1900 Olympic tennis tournament

The men's doubles was an event on the tennis at the 1900 Summer Olympics program in Paris from 6 to 11 July. Sixteen players from 3 nations competed as eight pairs, including two mixed teams. The event was won by brothers Laurence Doherty and Reginald Doherty, defeating Max Décugis of France and Basil Spalding de Garmendia of the United States in the final. With no bronze-medal match, bronzes went to two teams: the French pair of Guy de la Chapelle and André Prévost and the British pair of Harold Mahony
 Arthur Norris.

==Background==

This was the second appearance of the men's doubles tennis. The event has been held at every Summer Olympics where tennis has been on the program: from 1896 to 1924 and then from 1988 to the current program. A demonstration event was held in 1968.
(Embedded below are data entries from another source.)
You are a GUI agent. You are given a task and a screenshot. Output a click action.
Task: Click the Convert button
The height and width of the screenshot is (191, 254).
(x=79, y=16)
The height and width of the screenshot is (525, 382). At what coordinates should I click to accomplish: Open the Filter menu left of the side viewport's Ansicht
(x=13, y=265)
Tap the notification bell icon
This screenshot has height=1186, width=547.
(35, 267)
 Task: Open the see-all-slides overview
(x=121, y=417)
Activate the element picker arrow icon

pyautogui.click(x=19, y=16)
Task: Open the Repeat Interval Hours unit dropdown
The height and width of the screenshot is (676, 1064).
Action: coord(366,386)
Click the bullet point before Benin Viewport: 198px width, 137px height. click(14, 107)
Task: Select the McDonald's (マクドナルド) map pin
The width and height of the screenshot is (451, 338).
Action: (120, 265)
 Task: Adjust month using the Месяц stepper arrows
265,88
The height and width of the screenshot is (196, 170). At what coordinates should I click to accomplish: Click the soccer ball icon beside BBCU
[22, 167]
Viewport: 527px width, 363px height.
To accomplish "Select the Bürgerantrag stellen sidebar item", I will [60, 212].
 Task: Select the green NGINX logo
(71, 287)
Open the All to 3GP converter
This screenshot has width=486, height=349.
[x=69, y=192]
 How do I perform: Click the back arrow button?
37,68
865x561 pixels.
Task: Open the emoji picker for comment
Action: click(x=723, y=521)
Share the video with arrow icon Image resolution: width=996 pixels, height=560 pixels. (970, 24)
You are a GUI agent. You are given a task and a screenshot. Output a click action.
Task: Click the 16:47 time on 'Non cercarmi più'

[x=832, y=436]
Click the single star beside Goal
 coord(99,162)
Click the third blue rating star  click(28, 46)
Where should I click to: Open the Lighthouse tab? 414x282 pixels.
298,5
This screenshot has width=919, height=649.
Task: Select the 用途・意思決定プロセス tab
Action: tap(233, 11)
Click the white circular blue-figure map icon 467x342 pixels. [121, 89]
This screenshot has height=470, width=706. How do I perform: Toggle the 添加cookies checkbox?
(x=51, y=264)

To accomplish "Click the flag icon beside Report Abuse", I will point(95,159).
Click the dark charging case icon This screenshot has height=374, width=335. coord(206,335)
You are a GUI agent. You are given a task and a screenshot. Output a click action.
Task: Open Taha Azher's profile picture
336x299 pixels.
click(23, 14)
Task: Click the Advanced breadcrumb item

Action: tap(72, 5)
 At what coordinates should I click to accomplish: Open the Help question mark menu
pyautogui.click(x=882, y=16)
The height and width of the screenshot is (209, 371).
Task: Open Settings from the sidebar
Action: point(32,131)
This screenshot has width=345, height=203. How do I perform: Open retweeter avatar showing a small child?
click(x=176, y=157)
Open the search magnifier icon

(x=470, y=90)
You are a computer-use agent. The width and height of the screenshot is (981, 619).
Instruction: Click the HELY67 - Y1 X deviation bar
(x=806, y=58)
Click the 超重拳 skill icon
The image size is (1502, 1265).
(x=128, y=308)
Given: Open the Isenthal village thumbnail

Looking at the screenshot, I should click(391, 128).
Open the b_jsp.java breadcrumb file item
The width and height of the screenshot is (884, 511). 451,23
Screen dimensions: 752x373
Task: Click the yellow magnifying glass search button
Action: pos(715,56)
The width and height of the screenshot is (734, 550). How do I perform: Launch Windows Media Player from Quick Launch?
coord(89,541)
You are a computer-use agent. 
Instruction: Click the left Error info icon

The Doherty brothers of Great Britain were heavily favored. Reginald Doherty had just won his fourth straight The Championships, Wimbledon singles title. Laurence Doherty would later win five (1902–1906). There were some significant other players, including Max Decugis (who would win 8 French championships after the Games) and Harold Mahony (who had won Wimbledon in 1896 and the European championship in 1899), but none of the pairs opposing the Doherty brothers were considered to have a chance.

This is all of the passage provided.